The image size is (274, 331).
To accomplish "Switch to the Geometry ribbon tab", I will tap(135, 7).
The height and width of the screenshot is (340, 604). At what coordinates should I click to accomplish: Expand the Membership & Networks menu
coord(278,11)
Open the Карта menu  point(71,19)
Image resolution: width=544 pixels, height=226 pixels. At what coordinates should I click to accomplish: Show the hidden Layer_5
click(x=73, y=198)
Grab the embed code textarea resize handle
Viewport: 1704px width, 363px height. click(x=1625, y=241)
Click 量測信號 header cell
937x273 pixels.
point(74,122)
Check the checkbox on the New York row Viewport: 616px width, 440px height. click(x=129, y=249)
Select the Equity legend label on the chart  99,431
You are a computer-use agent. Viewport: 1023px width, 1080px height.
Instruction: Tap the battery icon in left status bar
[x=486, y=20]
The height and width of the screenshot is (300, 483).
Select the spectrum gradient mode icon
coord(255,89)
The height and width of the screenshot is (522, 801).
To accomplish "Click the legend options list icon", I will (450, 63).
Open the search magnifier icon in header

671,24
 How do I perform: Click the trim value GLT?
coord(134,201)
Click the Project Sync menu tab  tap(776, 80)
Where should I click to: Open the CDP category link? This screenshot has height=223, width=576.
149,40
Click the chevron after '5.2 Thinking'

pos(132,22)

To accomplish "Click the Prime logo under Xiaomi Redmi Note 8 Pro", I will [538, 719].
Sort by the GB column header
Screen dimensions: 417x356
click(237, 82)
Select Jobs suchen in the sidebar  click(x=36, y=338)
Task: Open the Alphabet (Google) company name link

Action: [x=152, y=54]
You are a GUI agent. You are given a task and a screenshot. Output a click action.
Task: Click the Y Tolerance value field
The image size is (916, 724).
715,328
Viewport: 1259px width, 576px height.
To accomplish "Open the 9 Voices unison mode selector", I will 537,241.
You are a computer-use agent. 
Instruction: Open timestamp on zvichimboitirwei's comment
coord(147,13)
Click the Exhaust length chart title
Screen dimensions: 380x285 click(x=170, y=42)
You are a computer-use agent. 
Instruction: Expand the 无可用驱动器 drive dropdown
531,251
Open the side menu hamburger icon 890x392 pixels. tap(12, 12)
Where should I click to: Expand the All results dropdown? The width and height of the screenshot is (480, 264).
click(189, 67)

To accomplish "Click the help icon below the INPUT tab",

+-------+

Copy out all of the material, word for word.

Answer to the problem:
The image size is (274, 331).
To accomplish "Switch to the Geometry ribbon tab", I will tap(135, 7).
The height and width of the screenshot is (340, 604). At what coordinates should I click to accomplish: Expand the Membership & Networks menu
coord(278,11)
Open the Карта menu  point(71,19)
Image resolution: width=544 pixels, height=226 pixels. At what coordinates should I click to accomplish: Show the hidden Layer_5
click(x=73, y=198)
Grab the embed code textarea resize handle
Viewport: 1704px width, 363px height. click(x=1625, y=241)
Click 量測信號 header cell
937x273 pixels.
point(74,122)
Check the checkbox on the New York row Viewport: 616px width, 440px height. click(x=129, y=249)
Select the Equity legend label on the chart  99,431
You are a computer-use agent. Viewport: 1023px width, 1080px height.
Instruction: Tap the battery icon in left status bar
[x=486, y=20]
The height and width of the screenshot is (300, 483).
Select the spectrum gradient mode icon
coord(255,89)
The height and width of the screenshot is (522, 801).
To accomplish "Click the legend options list icon", I will (450, 63).
Open the search magnifier icon in header

671,24
 How do I perform: Click the trim value GLT?
coord(134,201)
Click the Project Sync menu tab  tap(776, 80)
Where should I click to: Open the CDP category link? This screenshot has height=223, width=576.
149,40
Click the chevron after '5.2 Thinking'

pos(132,22)

To accomplish "Click the Prime logo under Xiaomi Redmi Note 8 Pro", I will [538, 719].
Sort by the GB column header
Screen dimensions: 417x356
click(237, 82)
Select Jobs suchen in the sidebar  click(x=36, y=338)
Task: Open the Alphabet (Google) company name link

Action: [x=152, y=54]
You are a GUI agent. You are given a task and a screenshot. Output a click action.
Task: Click the Y Tolerance value field
The image size is (916, 724).
715,328
Viewport: 1259px width, 576px height.
To accomplish "Open the 9 Voices unison mode selector", I will 537,241.
You are a computer-use agent. 
Instruction: Open timestamp on zvichimboitirwei's comment
coord(147,13)
Click the Exhaust length chart title
Screen dimensions: 380x285 click(x=170, y=42)
You are a computer-use agent. 
Instruction: Expand the 无可用驱动器 drive dropdown
531,251
Open the side menu hamburger icon 890x392 pixels. tap(12, 12)
Where should I click to: Expand the All results dropdown? The width and height of the screenshot is (480, 264).
click(189, 67)

To accomplish "Click the help icon below the INPUT tab",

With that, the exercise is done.